Me and my gf have lived in a SO flat for 4 years now and are thinking about selling up to buy a house outright. I'm trying to work out how much of a deposit we would have for a to buy a new place upon selling, here are the details.

Property value 250k of which 40% is owned by us
roughly 5k deposit putdown and now about 20k paid off the mortgage

Any ideas?

Not enough info. How long was your mortgage for and what interest rate have you been paying?

Is £250k the value of the property when you bought it or now?

You will get a shock about how little capital you have paid off.
 
Surely (before costs) you have 20k?

So after costs, you're gonna have.. What.. 15k?
It will likely be less than that. Selling fees, buying fees, stamp duty fees

It is shockingly low usually how little mortgage you pay off.

Mines 800ppm. Only about 500ppm comes off the mortgage. That's at a 1.79 rate too!



You'll no longer be a first time buyer either.
You might only be looking at 10k-12k after all costs. Assuming you have 0 savings

Oh also, value of property could increase or decrease this.
 
Not enough info. How long was your mortgage for and what interest rate have you been paying?

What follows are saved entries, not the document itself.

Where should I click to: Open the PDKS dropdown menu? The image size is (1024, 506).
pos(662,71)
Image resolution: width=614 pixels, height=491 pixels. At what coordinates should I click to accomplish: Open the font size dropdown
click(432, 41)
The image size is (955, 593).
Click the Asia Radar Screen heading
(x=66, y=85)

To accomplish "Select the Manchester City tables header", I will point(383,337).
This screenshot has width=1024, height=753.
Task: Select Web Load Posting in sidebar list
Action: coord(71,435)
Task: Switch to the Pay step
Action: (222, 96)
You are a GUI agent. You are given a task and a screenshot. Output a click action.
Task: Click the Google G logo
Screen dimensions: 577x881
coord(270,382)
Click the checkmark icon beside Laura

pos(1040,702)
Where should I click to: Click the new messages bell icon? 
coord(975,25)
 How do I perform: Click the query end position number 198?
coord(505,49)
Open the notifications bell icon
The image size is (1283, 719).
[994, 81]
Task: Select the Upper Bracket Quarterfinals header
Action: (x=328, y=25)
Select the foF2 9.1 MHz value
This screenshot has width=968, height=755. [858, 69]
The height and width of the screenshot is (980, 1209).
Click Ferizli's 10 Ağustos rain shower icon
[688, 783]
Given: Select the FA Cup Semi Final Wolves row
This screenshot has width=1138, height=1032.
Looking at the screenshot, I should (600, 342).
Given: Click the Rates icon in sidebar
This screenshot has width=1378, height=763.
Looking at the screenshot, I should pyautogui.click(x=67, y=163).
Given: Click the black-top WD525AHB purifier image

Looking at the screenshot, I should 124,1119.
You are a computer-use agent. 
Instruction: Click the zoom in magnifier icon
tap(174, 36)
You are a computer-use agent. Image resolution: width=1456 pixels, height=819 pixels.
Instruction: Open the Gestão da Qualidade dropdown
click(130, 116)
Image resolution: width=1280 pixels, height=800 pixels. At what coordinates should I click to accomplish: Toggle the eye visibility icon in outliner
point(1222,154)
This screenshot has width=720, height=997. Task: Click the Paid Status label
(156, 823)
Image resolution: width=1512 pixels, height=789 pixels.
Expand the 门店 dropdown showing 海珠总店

Is £250k the value of the property when you bought it or now?

You will get a shock about how little capital you have paid off.

35 year term, we have been doing 2 year fixed terms and its currently at 4.59%, hope that helps.
 
35 year term, we have been doing 2 year fixed terms and its currently at 4.59%, hope that helps.

Do you know how much mortgage you have left?

Do you know the rough value of your property?

4.6 is very high. Its the fixed term over?
 
35 year term, we have been doing 2 year fixed terms and its currently at 4.59%, hope that helps.

It does. One last question. You say you have "paid off" £20k. Is that 20k of the original loan paid off or do you mean you have paid 20k in those 4 years in mortgage payments?

If its the latter, you will have only paid off £6k of of the original loan, the rest will have gone on interest.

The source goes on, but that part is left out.